Caso me perguntassem hoje: “Roberta, qual é o seu propósito?” eu passaria alguns segundos pensando, gaguejaria um pouco, falaria algo um pouco convincente, mas na verdade não teria nada muito concreto pra falar. A verdade é que ainda não sei qual é a minha missão, o meu propósito, e acredito que há muitos millennials (e boomers) como eu na mesma situação, não?
Entretanto, 2020 trouxe alguns momentos que posso dizer que foram quase, mas quaaase um “Eureka!” ou como se fala em inglês, um “A-ha moment”. Aquele momento em que você desconfia que pode ter tido uma resposta, um momento de inspiração. Confesso que ainda não sei se foi isso mesmo ou se é só a falta de sol aqui na Bélgica que está mexendo com a minha cabeça. Prefiro a primeira opção.
Em meados de Agosto recebi meu primeiro convite para ser professora. Minha aula, sobre Design Systems, faria parte de um ciclo formativo em tecnologia voltado para mulheres negras composto por 10 aulas, sendo cada uma delas ministrada por um profissional diferente.
Fiquei extremamente feliz com o convite, feito pela plataforma “Minas Programam”, uma organização que visa tornar o segmento da tecnologia um ambiente mais diverso em termos de gênero e raça.

* Dados fornecidos *

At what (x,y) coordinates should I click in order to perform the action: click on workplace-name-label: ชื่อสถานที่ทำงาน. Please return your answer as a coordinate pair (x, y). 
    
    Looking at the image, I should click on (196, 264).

* Tarefa *
Reescreva a passagem do trecho do documento que vai de "Caso me perguntassem" até "mesma situação, não?", substituindo "millennials" por "jovens adultos". As linhas não têm nenhuma relação com o trecho do documento.

* Resposta abaixo *
Caso me perguntassem hoje: “Roberta, qual é o seu propósito?” eu passaria alguns segundos pensando, gaguejaria um pouco, falaria algo um pouco convincente, mas na verdade não teria nada muito concreto pra falar. A verdade é que ainda não sei qual é a minha missão, o meu propósito, e acredito que há muitos jovens adultos (e boomers) como eu na mesma situação, não?